Wednesday, November 29, 2006

A. Merleau-Ponty Aesthetics Reader: Philosophy and Painting, VII

"To speak is not to put a word under each thought; if it were, nothing would ever be said. We would not have the feeling of living the language and we would remain silent, because the sign would be immediately obliterated by its own meaning and because thought would never encounter anything by thought - the thought it wanted to expressa dnthe thought which it would form from a wholly explicit language. We sometimes have, on the contrary, the feeling that a thought has been said - not replaced by verbal counter but incorparated in words and made available in them.

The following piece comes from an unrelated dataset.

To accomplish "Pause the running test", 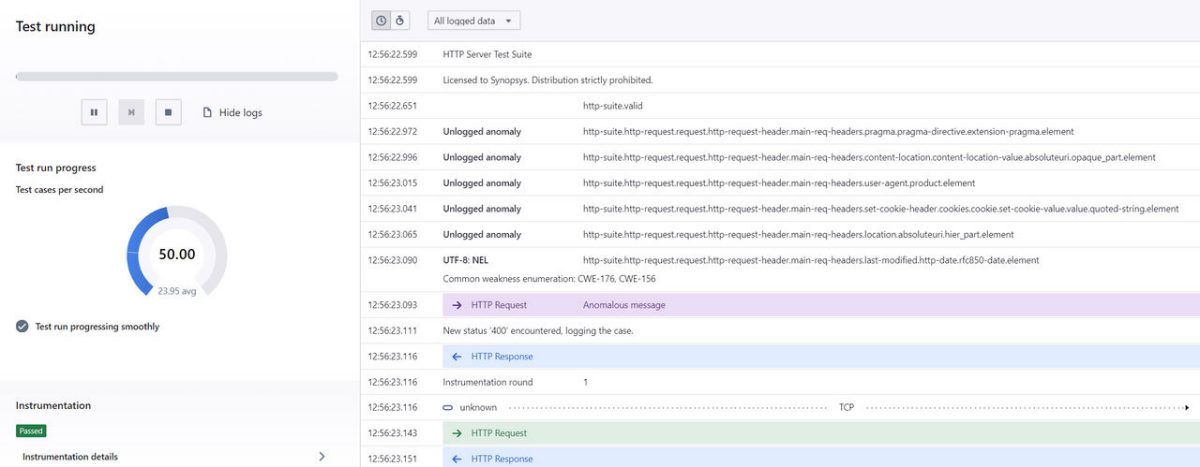I will 94,113.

And finally, there is a power of words because, working against one another, they are attracted at a distance by thought like tides by the mood, and because they evoke their meaning in this tumult much more imperiously than if each one of them brought back only a listless signification of which it was the indifferent and predestined sign." pg. 81

Indirect Language and the Voice of Silence, by Maurice Merleau-Ponty

Johnson, Galen A. Merleau-Ponty Aesthetics Reader: Philosophy and Painting (Spep). Northwestern University Press, 1994.


1 comment:

skuo said...

Here, Merleau-Ponty describes the tyranny of language - an interesting, and major, domination of forced categorization over abstract definitions. This mode of domination is also visible in other forms of categorical representations, such as symbols, generalization of colors, etc.